The low mobility of adjacent segment could be explained for the early follow-up by postoperative diminished function due to postoperative pain; however, beginning with the mid term follow-up, it suggested an increased stiffness that might correspond to the ageing spine and/or to modified load distributions related to the dynamic instrumentation.

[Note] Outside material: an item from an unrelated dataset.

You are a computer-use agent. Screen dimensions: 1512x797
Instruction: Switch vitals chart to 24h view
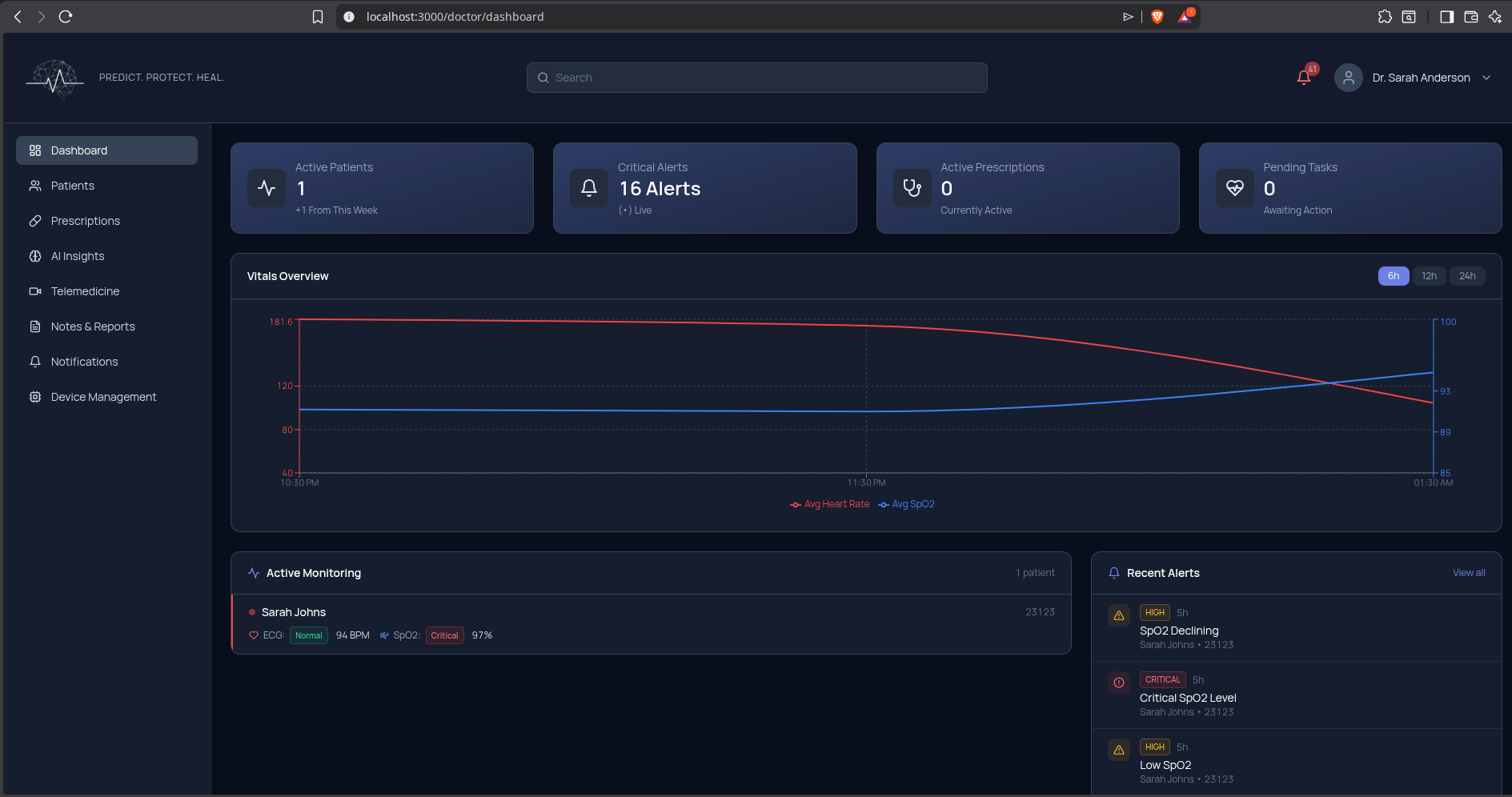pyautogui.click(x=1467, y=275)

To summarize, clinical data outlined 90% of satisfactory results that are comparable to literature. In addition, quantitative analysis accurately described lumbar spine geometry and kinematics, highlighting 8% of adjacent level degeneration at 5 years follow-up, associated within this level with presence of osteophytes, hypermobility, narrowing of the posterior disc height and also with evolutive decrease of local lordosis within the fused segment. Moreover, accurate analysis of ROM allowed to test some criteria proposed to evaluate fusion from lumbar dynamic radiographs, which seem to be appropriate and in agreement with surgeon’s qualitative grading (in 87% of cases). They highlighted 4% of pseudarthrosis, a significant correlation between clinical outcome and fusion and a possible association between low residual motion on the fused segment, adjacent level degeneration and pain, leading to lower outcomes; however, all these findings need to be validated by further prospective studies on a larger scale.

Conclusion

This retrospective study offered a detailed insight into the outcome of posterolateral lumbosacral fusion with dynamic instrumentation, combining clinical outcome assessment with accurate quantitative evaluation of lumbar spine geometry and kinematics. Thus, in addition to clinical outcomes comparable to literature, 8% of adjacent level degeneration at 5 years follow-up could be detected, as well as residual motion of the fused segment, accurately interpreted in fusion grading, and some amount of adjacent levels long-term stiffness. These findings suggested that quantitative analysis may help in accurate outcome assessment and further comparison between studies.